Fan buys Edinson Volquez's 'wrong' cap from Royals' opener

The Kansas City Royals wore special uniforms, Edinson Volquez put on the wrong cap, and a die-hard Royals fan got himself a one-of-a-kind Opening Night souvenir.

That's the odd storyline that unfolded Sunday at Kaufman Stadium. The Royals, as is now common for reigning World Series champions, were opening the season by wearing gold-trimmed uniforms, including caps with the team's familiar K.C. logo rendered in gold.

But Volquez, the Royals' starting pitcher, apparently got mixed up regarding which cap the team was wearing. Instead of the one with the gold logo, he took the mound wearing the team's spring training cap, which features a gold crown over white lettering.

Fans watching on TV noticed right away, and so did the ESPN broadcast crew, which mentioned the mix-up on the air. Someone informed the Royals, and Volquez was told in between innings that he had donned the wrong headwear. He came out for the second inning with the proper cap.

Blissfully unaware of all this was Royals fan Jeremy Scheuch, who was sitting about 30 rows behind the Mets dugout.

Scheuch, 36, lives in Chicago and works in marketing, but he was born and raised in Kansas City and has remained a passionate Royals fan. How passionate? He has created a slew of Royals-themed artwork, attended six Royals games during the 2015 postseason and has the team's logo tattooed on his thumb.

But Scheuch had no idea that Volquez had worn the wrong cap.

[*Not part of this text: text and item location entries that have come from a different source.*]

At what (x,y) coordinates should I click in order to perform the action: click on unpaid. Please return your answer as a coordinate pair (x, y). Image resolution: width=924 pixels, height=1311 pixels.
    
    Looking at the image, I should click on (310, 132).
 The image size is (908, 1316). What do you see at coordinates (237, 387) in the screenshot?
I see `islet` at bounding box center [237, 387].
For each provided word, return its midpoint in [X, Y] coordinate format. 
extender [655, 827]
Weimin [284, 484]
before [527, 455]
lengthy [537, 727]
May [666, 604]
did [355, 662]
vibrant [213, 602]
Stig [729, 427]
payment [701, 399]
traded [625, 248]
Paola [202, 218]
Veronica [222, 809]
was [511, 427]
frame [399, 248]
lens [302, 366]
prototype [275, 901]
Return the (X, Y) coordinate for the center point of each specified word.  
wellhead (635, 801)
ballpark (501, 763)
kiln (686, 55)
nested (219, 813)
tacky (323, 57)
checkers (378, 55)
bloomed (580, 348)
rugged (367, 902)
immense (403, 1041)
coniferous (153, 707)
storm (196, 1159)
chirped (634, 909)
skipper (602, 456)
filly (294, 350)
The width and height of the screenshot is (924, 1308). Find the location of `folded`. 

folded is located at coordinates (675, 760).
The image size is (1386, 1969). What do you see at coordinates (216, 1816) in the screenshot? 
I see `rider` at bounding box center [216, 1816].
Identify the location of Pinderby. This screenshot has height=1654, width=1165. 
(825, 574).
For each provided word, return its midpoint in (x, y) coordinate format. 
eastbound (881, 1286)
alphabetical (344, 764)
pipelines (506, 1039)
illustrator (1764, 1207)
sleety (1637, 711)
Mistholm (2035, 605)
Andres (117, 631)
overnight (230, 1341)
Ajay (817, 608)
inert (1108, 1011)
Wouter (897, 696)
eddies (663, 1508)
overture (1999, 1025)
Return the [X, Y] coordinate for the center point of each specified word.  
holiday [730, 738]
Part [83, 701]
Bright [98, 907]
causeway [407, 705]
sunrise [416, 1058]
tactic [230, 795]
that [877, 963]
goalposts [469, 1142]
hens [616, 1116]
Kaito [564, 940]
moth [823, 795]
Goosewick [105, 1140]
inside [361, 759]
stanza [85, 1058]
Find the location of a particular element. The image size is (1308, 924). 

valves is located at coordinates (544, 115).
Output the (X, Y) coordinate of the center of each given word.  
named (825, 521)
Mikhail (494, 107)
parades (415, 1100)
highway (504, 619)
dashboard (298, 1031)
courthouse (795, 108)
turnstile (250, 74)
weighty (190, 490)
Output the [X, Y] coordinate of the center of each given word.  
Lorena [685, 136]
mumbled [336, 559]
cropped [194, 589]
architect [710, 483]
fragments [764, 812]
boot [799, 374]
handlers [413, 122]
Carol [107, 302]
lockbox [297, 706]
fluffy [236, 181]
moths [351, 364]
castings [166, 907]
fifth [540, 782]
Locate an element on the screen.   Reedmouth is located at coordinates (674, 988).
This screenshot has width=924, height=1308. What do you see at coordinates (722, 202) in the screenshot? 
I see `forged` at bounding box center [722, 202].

"From where I was sitting, I couldn't see it at all," he said in a telephone interview. "Then, around the second inning, I happened to scroll through Twitter and saw people talking about it. I thought, 'Oh, that's interesting.'"

Scheuch still didn't think much about the cap until he paid a third-inning visit to the stadium shop where the Royals sell game-used gear.

"I wanted a game-used ball, and they typically put a bunch of those on sale, from the game in progress, after the third inning," he said. "It's mostly pitches in the dirt that are removed from the game, that kind of thing. But while I was waiting in line, someone came in and said to the shop manager, 'Here's the cap he was wearing in the first inning.' I knew right away what he was referring to."

Scheuch decided an Opening Night game-used cap that was never supposed to have been worn in the first place was better than a ball, so he asked the manager if the cap was available for sale.

"None of the other customers seemed to realize the story behind the cap, and I certainly wasn't going to tell them," he said.

A few minutes later, the cap was his. Scheuch declined to disclose the price, although he said it was "less than the average price for an Opening Night ticket," which he put at about $250.

And what does he plan to do with the cap?

"I have a little shrine of Royals collectibles, so I'll add it to that," Scheuch said. "But I definitely won't wear it. I have so many other Royals hats I can wear. I'm not gonna put my sweat over [Volquez's] sweat."